I don't know how you do it.
Seriously.

Anita Johnson said...

My goal is to buy and learn lightroom next winter. Did I just mention winter? Yikes!

Drew said...

I bet that's the classiest yearbook around! I see the yearbook being put together at the middle school, and I just have to walk away. I know it would never be a good idea to be the advisor because I would end up doing the whole thing...and I still probably wouldn't be happy with it. :)

Erica Shurter said...

I was thinking of purchasing lightroom. I just down loaded the free trial yesterday. I like it, but not quite sure. I haven't figured out how to soften skin or fix blemishes yet, and a few other things that I could think of. It seemed pretty simple, but looks like it could do A LOT! What is your favorite thing about it and why lightroom and not photoshop?

alpinekleins said...

VERY impresive - I really must get Lightroom . . .

Kristin

Laurie K. said...

Oh my gosh Susan, you ROCK! I can't believe you do this and how hard it must be! Lightroom looks AWESOME too!

metaphase said...

My word. I can't even imagine how much work this must be. Way to go.

Carly said...

I've been working on a yearbook too. I used lightroom to edit some photos that were given to me by teachers and to select the photos to go on the collage oages. I am wondering how you used it to organize the actual book itself. I know that there must be a better way, but I created the picture pages in elements and selected the pictures with lightroom, but made the collages with picasa, and used word to organize the pages. (I have to give it to the printer in a PDF.) I figure that there was provably a better way to do it, but could not easily think if anything.

Skeller said...

Shurter's - I actually use and love both LR & PS. They go together like hand and glove.

Carly -
LR manages all my school pics/folders. I use it to pick the best pics; I key word everything (by grade, event, campus life, staff, etc.); I tag every picture I use, so as not to double use it; I color code the pictures I pull to use in the end of year slideshows.

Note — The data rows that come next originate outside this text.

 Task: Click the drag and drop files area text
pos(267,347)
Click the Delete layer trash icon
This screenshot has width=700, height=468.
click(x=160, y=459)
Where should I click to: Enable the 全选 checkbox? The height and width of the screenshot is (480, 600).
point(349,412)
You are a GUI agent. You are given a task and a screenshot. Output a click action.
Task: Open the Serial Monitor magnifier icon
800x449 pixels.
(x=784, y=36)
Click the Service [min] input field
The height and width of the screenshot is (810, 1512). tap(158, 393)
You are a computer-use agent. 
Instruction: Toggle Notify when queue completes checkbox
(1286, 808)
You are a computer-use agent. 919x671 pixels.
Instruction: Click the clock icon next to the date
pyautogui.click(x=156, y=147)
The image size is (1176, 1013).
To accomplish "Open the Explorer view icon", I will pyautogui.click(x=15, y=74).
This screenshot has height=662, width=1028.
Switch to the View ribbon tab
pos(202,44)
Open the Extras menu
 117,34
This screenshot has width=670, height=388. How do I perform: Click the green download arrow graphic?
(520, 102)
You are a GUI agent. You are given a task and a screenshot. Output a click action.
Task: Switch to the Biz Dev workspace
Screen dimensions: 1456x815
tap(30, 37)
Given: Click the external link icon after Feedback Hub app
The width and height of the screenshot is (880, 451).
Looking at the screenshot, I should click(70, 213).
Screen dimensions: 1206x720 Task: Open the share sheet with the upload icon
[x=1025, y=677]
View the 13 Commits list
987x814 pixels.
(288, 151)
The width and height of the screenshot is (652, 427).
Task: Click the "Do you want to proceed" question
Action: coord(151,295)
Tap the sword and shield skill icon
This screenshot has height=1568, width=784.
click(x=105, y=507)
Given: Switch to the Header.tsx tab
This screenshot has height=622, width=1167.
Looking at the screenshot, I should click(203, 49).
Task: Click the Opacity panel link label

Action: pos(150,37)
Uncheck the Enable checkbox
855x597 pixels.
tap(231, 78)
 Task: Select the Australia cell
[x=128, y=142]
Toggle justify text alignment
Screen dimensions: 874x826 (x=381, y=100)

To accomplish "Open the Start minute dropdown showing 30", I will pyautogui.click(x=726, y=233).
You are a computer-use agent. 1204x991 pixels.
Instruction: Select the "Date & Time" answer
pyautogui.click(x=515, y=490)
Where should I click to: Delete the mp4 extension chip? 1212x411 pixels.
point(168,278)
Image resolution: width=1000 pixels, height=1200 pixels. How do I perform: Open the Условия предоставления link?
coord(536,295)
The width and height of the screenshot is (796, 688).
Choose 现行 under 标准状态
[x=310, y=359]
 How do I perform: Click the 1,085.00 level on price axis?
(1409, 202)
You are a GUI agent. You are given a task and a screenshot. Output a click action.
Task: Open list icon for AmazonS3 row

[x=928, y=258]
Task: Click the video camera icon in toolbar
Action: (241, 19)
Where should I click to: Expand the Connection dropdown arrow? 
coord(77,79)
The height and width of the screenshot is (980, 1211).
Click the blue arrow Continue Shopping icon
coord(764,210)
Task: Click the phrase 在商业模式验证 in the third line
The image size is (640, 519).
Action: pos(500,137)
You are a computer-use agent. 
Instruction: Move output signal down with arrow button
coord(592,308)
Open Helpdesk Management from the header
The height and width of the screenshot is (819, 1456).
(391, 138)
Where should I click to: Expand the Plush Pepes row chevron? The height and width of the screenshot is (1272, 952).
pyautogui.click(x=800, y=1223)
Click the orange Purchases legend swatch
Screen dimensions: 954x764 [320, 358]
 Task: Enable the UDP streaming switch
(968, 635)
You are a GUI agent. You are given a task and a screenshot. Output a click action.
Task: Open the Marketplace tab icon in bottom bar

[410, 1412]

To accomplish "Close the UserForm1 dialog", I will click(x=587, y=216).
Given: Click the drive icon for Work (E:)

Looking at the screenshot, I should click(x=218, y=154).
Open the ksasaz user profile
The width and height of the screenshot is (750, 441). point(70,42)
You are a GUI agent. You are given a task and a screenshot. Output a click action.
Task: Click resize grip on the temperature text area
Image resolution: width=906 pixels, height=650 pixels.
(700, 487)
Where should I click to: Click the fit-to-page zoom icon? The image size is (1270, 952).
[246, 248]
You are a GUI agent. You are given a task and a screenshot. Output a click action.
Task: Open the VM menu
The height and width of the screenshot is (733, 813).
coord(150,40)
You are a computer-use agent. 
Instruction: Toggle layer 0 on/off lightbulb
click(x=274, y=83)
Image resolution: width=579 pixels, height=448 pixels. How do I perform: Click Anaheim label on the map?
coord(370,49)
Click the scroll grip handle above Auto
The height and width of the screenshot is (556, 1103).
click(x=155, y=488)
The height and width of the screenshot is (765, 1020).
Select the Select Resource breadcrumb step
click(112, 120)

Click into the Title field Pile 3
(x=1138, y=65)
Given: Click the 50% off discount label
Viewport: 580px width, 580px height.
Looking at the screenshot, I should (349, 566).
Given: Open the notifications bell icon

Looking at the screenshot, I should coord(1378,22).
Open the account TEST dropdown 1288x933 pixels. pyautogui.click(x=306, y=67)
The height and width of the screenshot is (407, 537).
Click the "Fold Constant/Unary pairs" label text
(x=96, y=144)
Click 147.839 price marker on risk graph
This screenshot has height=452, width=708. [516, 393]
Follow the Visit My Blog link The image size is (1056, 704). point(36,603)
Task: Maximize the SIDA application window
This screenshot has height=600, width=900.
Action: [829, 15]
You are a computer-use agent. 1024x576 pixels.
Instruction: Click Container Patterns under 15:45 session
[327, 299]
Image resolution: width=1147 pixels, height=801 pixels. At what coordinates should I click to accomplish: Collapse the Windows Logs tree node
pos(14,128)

I use Fotofusion (not LR) to design the actual yearbook pages. I pull the completed .jpg yearbook pages back into LR, put them in a "collection" and move the pages around to get the proper order (that's what you're seeing in this blog post); rename each .jpg as page 1, etc.

My printer also requires pdfs, but since my pdfs last year were ginormous and bogged down their system (!!), the printer allowed me to send jpgs instead. I intend to do the same this year.